> SOURCE EXTRACT:
The Dream of a Common terminology and notation

As I started to say in my comment on Marcie’s blog, what I enjoyed most about class last week was hearing the varied responses shared in answer to the same question: even as each perspective pointed at the same truths, it did so in the terms/language/expressions of the speaker’s respective discipline. The theologian in our class posed a question about the changing role of the educator in an age when his students have access to more knowledge than he could ever pass on to them on his own. The rhetorician in the room answered first with every writer’s cardinal rule: it depends on what his audience expects of him. The librarian answered next: “it’s not knowing the answer but knowing where to find it”. Then the neuroscientist answered, referring to her use of statistical analysis software for her computations—while she uses them to arrive at answers, she still has to understand how it does what it does. That our learning experience in NMFS is distinctly interdisciplinary is a simple observation, but it is fascinating to be learning among such a diverse crowd of experts for the first time.
 
This spirit of interdisciplinarity is fundamental to Engelbart’s augmented human intellect. Indeed, solving the globe’s most complex problems requires the knowledge of several fields. This is not to say that NMFS 2010 is equipped to take on the issues currently threatening humanity; I fear we lack something most pivotal in Engelbart’s vision. More than just emphasizing the interdisciplinary nature of human problems and solutions alike, Engelbart is insistent on the necessity of a uniform language; a language that would allow one individual to understand the work of another “even if you find his structure left in the condition in which he has been working on it—that is, with no special provisions for helping an outsider find his way around” (108). In his introduction, Engelbart sketches “life in an integrated domain” in which “streamlined terminology and notation” is part and parcel of the augmented intellect (95). Everyone who answered Steve’s question in class used experiences relevant to their field to affirm the same truth: the widespread access to knowledge that is character of our digital age  in no way makes the educator obsolete. However, each of us did so using the various languages unique to each profession. There is a bit of a gap between the way disciplines interact today and the way I think Engelbart wants them to interact. For one, not only do we not have the streamlined terminology Engelbart described, we use very different softwares to accomplish our daily tasks.  If you’ll allow me to make an uneducated, oversimplified assumption—the epidemiologist and the policy maker and the sociologist and the social worker who will work together to combat AIDS will not set off on their task using the same tools, nor will they share a precisely analogous vocabulary. “Augmenting Human Intellect” at once highlights the major gains humanity has most recently accomplished to fight the gravest of societal ills and reminds us where we fail perilously short—at the most basic level of language.

Cyborgs today, memexes tomorrow

from Spike Jonze short "I'm Here"

> WORK INSTRUCTIONS:
1. Answer these questions using the blog post on Engelbart:
(a) In class, who answered the theologian's question first?
(b) What does Engelbart insist is necessary, beyond stressing the interdisciplinary nature of problems?
(c) Which page number is cited for "streamlined terminology and notation"?
2. Does each statement agree with the blog post on Engelbart? Answer yes or no, and quote the words from the post that decide it.
(a) The librarian answered before the rhetorician.
(b) The writer believes the disciplines today already share the streamlined terminology Engelbart described.
(c) The neuroscientist uses statistical analysis software for her computations.
The lines after this point come from a different source.

> INFORMATION PROVIDED:
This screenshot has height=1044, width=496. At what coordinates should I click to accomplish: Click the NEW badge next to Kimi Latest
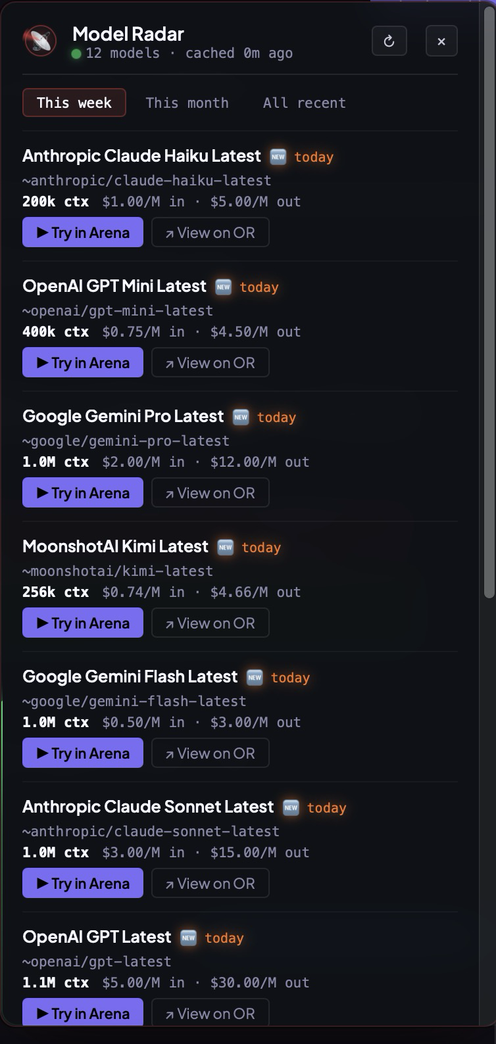pos(225,547)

> EXERCISE ANSWERS:
1.
(a) The rhetorician.
(b) A uniform language.
(c) Page 95.

2.
(a) No: "The rhetorician in the room answered first"
(b) No: "not only do we not have the streamlined terminology Engelbart described"
(c) Yes: "referring to her use of statistical analysis software for her computations"